[Collected data entries]
——————

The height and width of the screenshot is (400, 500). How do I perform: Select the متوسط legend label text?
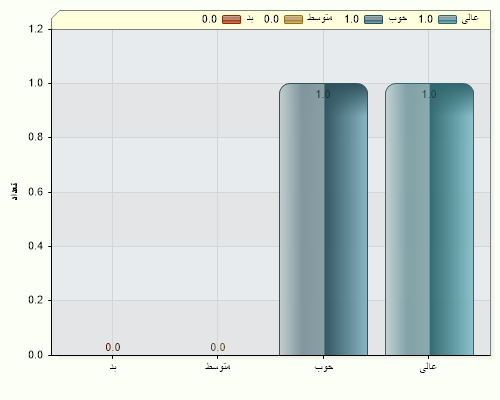(320, 18)
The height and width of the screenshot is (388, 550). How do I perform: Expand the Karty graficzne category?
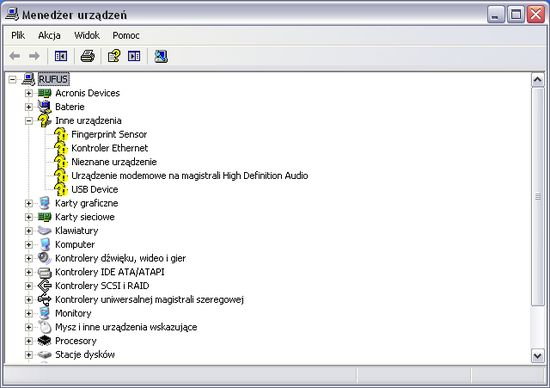[29, 203]

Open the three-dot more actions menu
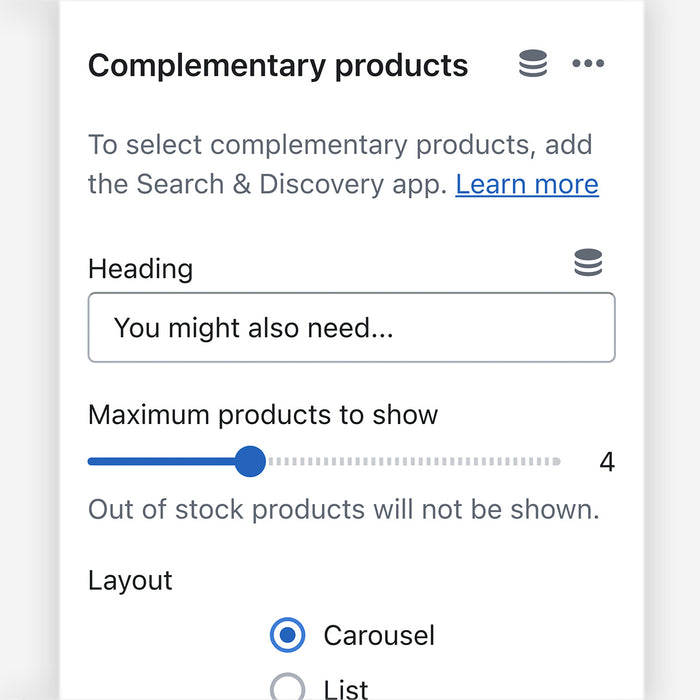[588, 64]
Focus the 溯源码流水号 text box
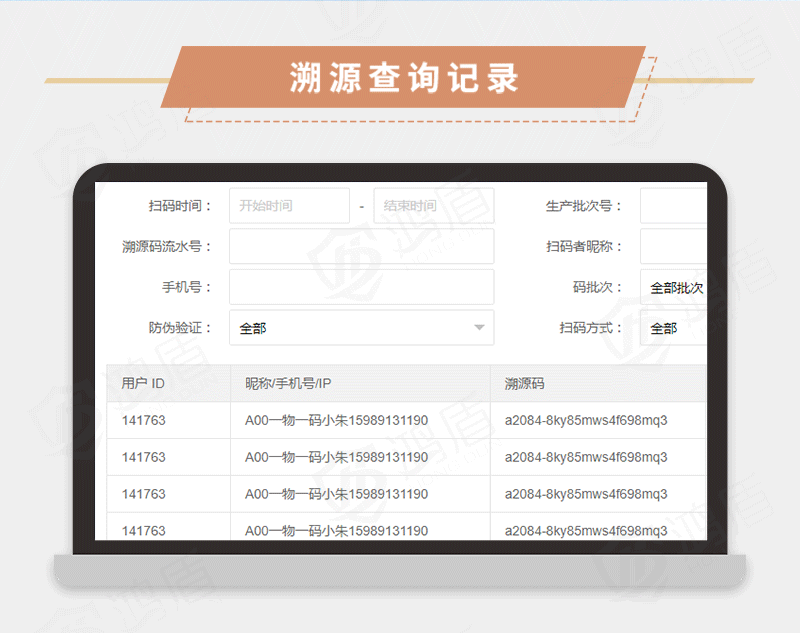 [x=361, y=247]
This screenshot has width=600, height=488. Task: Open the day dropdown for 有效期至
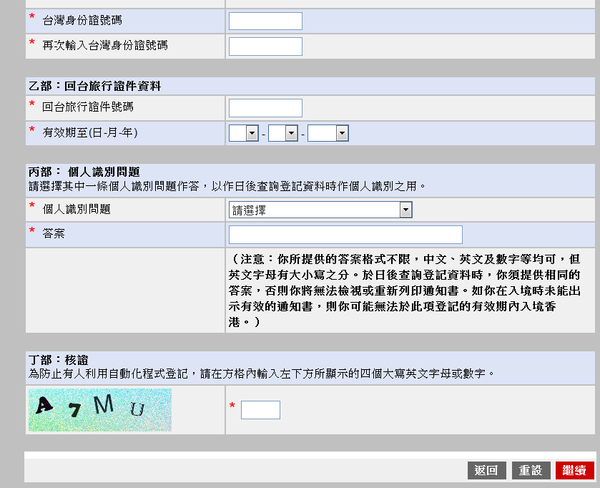243,133
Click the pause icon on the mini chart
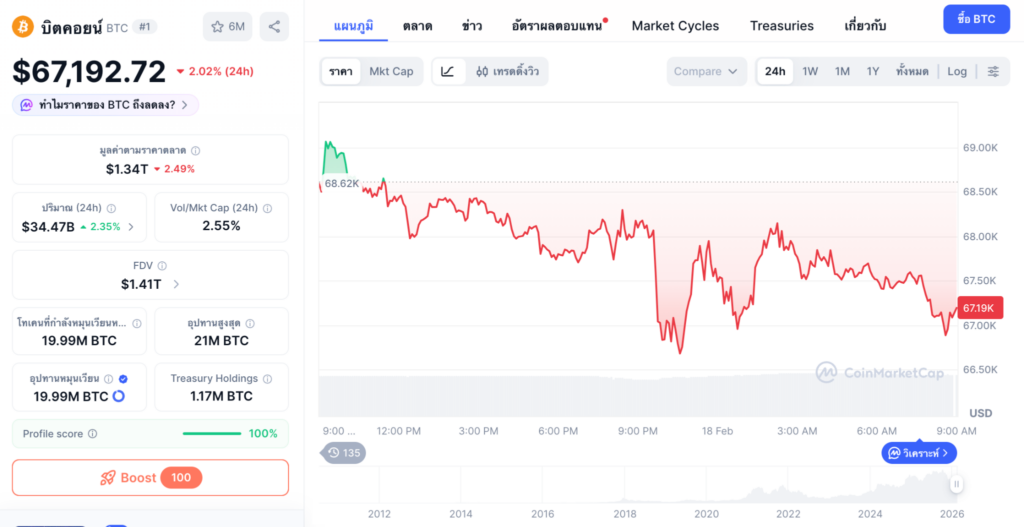Screen dimensions: 1024x527 tap(956, 484)
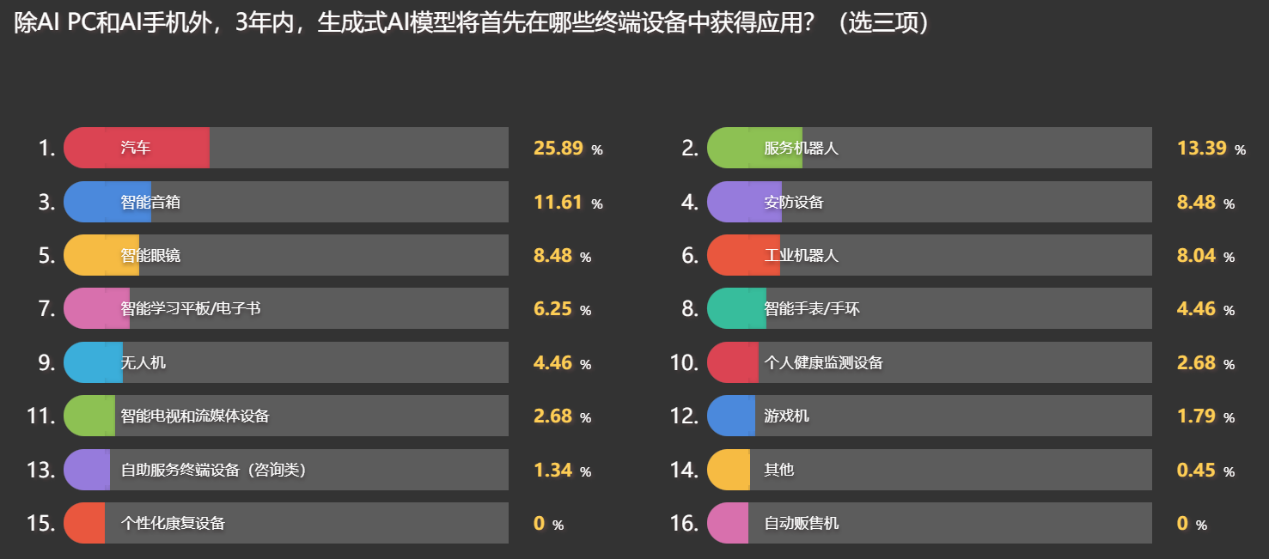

——————

■ Directions
For this exercise, transcribe the entries verbatim and skip all pictures.

■ Reply to the task
The height and width of the screenshot is (400, 500). How do I perform: Select the متوسط legend label text?
(320, 18)
The height and width of the screenshot is (388, 550). How do I perform: Expand the Karty graficzne category?
[29, 203]

Open the three-dot more actions menu
[588, 64]
Focus the 溯源码流水号 text box
 [x=361, y=247]
This screenshot has width=600, height=488. Task: Open the day dropdown for 有效期至
243,133
Click the pause icon on the mini chart
Screen dimensions: 1024x527 tap(956, 484)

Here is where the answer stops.